═══ Information ═══

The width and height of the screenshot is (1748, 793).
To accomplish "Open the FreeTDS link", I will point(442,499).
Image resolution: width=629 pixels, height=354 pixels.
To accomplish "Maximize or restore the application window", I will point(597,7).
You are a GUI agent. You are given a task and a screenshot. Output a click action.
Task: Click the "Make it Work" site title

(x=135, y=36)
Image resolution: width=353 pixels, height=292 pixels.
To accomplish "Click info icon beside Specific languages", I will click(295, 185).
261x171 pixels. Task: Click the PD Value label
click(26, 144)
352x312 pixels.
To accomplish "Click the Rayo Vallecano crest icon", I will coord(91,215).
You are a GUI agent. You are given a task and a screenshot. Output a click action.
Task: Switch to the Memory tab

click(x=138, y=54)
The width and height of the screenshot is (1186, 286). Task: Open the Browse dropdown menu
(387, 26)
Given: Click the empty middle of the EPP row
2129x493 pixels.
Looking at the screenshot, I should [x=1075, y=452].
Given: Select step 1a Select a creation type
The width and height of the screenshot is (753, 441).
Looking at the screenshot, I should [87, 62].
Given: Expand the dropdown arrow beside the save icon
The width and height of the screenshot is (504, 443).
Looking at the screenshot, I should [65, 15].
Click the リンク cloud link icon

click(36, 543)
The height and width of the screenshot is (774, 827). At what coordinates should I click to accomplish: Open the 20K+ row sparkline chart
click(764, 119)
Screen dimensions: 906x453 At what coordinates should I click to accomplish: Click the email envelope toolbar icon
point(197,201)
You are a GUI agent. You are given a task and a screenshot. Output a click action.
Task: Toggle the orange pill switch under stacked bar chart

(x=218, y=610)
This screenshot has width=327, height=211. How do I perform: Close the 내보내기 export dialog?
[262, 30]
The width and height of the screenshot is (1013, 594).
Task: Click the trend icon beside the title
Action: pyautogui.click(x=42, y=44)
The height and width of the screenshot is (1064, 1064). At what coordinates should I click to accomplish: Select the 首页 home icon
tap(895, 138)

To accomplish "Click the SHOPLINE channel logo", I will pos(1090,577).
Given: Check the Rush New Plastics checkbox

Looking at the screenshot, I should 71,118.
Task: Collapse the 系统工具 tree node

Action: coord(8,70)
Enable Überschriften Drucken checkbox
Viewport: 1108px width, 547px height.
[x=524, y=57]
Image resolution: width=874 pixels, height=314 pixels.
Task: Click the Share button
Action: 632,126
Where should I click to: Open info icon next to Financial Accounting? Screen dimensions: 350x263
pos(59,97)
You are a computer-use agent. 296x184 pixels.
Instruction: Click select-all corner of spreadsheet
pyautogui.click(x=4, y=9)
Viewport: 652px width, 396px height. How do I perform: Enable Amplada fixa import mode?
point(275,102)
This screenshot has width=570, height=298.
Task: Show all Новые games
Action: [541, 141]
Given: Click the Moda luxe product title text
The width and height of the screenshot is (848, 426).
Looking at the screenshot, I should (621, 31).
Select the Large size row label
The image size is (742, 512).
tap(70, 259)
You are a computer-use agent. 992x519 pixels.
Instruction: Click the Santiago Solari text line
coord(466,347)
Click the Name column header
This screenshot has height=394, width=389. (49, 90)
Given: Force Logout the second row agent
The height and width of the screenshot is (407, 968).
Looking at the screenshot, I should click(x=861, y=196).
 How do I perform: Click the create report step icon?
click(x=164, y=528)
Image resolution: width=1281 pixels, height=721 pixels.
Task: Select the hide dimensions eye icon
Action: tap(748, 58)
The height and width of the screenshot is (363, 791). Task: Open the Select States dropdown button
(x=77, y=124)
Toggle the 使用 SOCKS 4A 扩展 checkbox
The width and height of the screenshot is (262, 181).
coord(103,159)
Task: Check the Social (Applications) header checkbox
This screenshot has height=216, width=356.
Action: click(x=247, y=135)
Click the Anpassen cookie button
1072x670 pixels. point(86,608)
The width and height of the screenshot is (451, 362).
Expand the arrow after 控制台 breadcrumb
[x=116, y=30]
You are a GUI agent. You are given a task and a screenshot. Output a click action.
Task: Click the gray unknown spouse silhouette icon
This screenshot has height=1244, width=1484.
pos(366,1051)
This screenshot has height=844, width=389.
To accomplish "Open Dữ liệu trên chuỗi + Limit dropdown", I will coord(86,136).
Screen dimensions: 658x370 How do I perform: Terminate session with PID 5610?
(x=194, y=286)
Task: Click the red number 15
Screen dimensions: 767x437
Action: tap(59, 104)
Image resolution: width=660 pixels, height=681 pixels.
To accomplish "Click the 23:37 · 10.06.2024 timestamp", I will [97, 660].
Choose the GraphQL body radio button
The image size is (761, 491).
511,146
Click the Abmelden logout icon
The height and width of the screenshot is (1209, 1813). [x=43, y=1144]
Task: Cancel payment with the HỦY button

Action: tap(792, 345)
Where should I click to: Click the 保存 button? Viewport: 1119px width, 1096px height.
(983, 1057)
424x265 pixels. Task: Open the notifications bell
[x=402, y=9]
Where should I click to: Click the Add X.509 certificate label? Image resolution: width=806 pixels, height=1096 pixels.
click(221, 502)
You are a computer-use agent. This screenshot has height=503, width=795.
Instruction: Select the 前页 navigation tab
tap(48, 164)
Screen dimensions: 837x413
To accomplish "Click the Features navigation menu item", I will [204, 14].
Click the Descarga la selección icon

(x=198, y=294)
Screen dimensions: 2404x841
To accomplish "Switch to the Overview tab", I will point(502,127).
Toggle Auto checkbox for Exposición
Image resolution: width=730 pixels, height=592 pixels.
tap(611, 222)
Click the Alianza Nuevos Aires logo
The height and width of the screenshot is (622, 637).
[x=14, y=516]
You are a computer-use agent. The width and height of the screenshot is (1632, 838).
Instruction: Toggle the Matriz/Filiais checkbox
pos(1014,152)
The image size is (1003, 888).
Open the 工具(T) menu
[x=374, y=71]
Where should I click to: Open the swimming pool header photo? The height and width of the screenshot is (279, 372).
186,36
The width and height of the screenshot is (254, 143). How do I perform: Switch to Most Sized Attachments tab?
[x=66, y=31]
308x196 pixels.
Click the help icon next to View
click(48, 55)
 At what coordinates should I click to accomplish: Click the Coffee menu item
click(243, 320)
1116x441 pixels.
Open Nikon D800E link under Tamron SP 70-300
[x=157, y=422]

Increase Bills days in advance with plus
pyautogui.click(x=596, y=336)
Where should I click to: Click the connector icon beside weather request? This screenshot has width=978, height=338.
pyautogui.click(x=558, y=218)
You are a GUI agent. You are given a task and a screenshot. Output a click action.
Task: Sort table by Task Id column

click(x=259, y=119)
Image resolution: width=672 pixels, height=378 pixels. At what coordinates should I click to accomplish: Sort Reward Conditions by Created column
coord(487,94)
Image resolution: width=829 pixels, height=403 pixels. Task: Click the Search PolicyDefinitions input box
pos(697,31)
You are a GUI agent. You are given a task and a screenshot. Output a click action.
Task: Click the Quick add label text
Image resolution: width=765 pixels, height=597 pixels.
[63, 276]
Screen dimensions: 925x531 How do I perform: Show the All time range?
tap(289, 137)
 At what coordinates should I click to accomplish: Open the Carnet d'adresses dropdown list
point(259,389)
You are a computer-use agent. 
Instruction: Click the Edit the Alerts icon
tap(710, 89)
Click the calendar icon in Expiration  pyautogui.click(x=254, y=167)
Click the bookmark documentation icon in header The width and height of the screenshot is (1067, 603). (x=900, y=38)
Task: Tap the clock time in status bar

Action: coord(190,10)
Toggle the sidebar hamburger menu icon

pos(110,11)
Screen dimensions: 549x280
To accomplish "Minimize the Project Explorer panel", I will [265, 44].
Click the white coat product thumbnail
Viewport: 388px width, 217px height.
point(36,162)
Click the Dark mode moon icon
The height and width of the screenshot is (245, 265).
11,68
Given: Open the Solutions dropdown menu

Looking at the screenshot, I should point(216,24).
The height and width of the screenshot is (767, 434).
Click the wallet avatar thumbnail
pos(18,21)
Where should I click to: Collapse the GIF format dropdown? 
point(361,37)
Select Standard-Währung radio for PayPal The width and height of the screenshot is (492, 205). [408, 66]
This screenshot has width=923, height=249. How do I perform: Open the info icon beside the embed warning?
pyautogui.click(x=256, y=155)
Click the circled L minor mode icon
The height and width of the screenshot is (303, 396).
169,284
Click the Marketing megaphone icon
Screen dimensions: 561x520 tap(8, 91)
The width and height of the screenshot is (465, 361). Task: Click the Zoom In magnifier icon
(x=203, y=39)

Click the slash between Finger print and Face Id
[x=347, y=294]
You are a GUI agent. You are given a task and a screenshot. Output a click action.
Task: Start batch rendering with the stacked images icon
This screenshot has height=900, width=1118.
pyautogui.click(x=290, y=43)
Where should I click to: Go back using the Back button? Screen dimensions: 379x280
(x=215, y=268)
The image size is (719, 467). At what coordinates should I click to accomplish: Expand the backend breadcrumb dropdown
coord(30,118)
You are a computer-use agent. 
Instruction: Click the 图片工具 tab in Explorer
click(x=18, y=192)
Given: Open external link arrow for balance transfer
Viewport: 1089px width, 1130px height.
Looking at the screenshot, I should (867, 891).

═══

> Exercise
Everything above from the line containing "You are a computer-use agent. 296x184 pixels." down to the line containing "Select the Large size row label" should be copied exactly, both end lines included, and nothing else.

> Response to the exercise
You are a computer-use agent. 296x184 pixels.
Instruction: Click select-all corner of spreadsheet
pyautogui.click(x=4, y=9)
Viewport: 652px width, 396px height. How do I perform: Enable Amplada fixa import mode?
point(275,102)
This screenshot has width=570, height=298.
Task: Show all Новые games
Action: [541, 141]
Given: Click the Moda luxe product title text
The width and height of the screenshot is (848, 426).
Looking at the screenshot, I should (621, 31).
Select the Large size row label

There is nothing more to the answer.